### What is expected
All lines in the records that carry the string "agent" are to be shown.

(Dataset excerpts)
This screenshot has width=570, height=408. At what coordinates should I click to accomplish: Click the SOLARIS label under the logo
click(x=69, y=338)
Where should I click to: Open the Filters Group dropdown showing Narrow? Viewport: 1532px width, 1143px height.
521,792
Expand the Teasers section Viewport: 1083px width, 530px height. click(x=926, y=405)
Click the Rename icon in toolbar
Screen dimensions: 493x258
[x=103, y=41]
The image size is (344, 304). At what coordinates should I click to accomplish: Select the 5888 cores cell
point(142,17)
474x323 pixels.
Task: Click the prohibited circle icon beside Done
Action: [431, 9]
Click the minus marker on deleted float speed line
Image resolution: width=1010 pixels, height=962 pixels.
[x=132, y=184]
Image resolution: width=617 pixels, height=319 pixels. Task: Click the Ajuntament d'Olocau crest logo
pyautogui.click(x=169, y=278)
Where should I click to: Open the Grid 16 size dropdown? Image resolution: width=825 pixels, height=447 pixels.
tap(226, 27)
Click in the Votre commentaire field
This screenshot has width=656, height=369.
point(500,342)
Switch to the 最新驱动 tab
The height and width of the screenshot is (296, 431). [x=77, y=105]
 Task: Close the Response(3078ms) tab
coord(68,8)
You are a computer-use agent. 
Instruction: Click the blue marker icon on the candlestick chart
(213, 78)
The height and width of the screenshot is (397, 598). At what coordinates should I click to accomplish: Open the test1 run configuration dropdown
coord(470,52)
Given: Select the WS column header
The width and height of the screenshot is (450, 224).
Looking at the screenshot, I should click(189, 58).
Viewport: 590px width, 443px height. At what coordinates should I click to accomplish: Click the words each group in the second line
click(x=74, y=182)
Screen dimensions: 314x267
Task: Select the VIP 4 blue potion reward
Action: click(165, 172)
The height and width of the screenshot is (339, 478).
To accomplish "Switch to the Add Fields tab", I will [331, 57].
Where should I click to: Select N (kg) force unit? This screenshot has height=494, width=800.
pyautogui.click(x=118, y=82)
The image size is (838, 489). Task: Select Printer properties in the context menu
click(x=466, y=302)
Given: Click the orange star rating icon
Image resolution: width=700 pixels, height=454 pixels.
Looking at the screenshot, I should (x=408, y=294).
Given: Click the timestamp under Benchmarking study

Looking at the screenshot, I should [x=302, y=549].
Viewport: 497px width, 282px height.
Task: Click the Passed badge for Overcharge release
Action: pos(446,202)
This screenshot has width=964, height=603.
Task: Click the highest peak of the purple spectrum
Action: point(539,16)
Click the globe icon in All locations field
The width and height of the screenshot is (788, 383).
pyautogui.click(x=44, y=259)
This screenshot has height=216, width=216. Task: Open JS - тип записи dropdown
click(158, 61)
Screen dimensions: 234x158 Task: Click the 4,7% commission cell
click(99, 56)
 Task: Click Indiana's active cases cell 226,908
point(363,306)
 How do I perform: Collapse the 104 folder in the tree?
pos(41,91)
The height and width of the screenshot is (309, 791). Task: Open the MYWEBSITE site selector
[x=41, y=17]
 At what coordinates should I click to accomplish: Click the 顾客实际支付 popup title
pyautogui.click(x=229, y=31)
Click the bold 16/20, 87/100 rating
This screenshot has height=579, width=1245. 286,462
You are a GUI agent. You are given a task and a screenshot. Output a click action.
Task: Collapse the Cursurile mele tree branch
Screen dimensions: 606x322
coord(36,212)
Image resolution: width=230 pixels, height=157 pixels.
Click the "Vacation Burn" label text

### Solution below
You are a computer-use agent. 
You are a GUI agent. You are given a task and a screenshot. Output a click action.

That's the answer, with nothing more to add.